Multilevel Models with Varying Intercepts and Slopes with Covariance

Dear Stan Users and Experts,

I am trying to estimate a simple linear two-level with varying intercepts and slopes models with a covariance matrix for random effects (u_{0g}, u_{1g}) , or they are correlated.

y_{ig} = \beta_{0g} + x_{1ig}\beta_{1g}+\varepsilon_{ig}
\beta_{0g}=\gamma_{00}+u_{0g}
\beta_{1g}=\gamma_{01}+u_{1g}

data {
  int N; // number of observations
  int P; // number of groups
  int K; // number of predictors + intercept
  int prov[N]; // group vector
  matrix[N, K] x; // matrix of predictors
  real y[N]; // y vector
}

parameters {
  vector[K] betaP[P]; // intercept and slope coefficients by group
  vector<lower=0>[K] sigmaP; // sd for intercept and slope
  vector[K] beta; // intercept and slope hyper-priors
  corr_matrix[K] Omega; // correlation matrix
  real<lower=0> sigma; // population sigma
}

model {
  vector[N] mu;  
  // priors
  beta ~ normal(0, 1);
  Omega ~ lkj_corr(2);
  sigmaP ~ exponential(1);
  sigma ~ exponential(1);
  betaP ~ multi_normal(beta, quad_form_diag(Omega, sigmaP));
  // likelihood
  for(i in 1:N) {
    mu[i] = x[i] * (betaP[prov[i]]); // * is matrix multiplication in this context
  }
  y ~ normal(mu, sigma);
}

I closely followed the codes on the following blog,

which was suggested on Andrew’s blog,
https://statmodeling.stat.columbia.edu/2024/02/27/tutorial-on-varying-intercept-varying-slope-multilevel-models-in-stan-from-will-hipson/

I feel that I only made cosmetic changes to the original codes to suit my model and data naming preference.

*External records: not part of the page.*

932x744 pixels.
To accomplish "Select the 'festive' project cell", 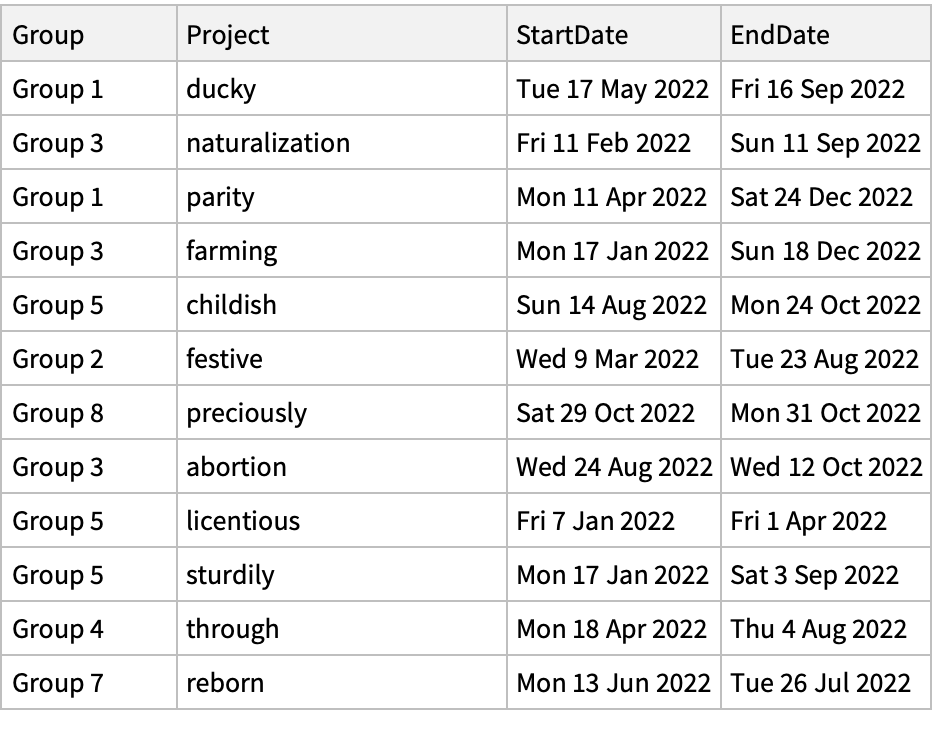I will 224,359.
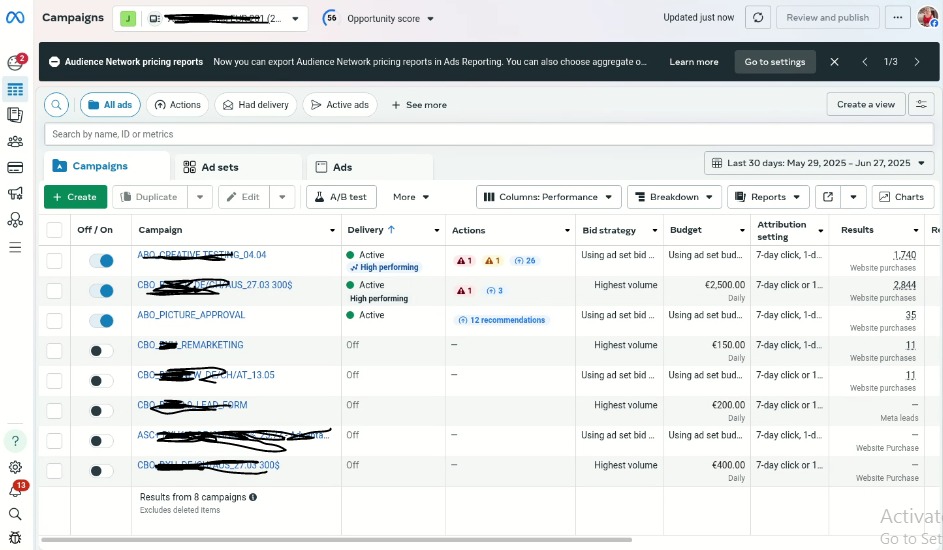Click the Meta logo icon

click(15, 17)
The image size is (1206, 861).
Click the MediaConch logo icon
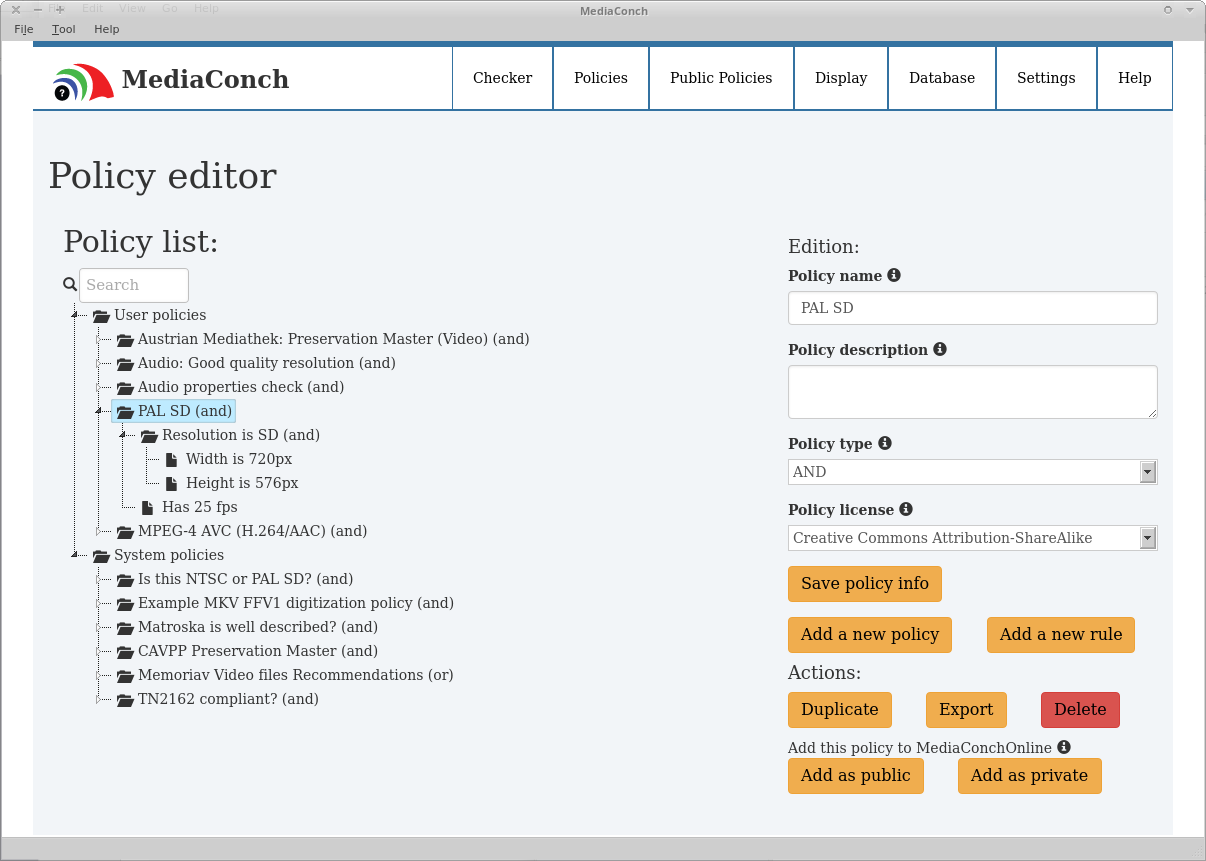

I estimated the same model using lmer and stan_glmer without any problem. So there shouldn’t be issues with the data structure. But I am getting the following error message,

SAMPLING FOR MODEL 'anon_model' NOW (CHAIN 1).
Chain 1: Unrecoverable error evaluating the log probability at the initial value.
Chain 1: Exception: multiply: Columns of rv (2) and Rows of v (7305519684788891252) must match in size (in 'string', line 29, column 4 to column 36)
[1] "Error : Exception: multiply: Columns of rv (2) and Rows of v (7305519684788891252) must match in size (in 'string', line 29, column 4 to column 36)"
[1] "error occurred during calling the sampler; sampling not done"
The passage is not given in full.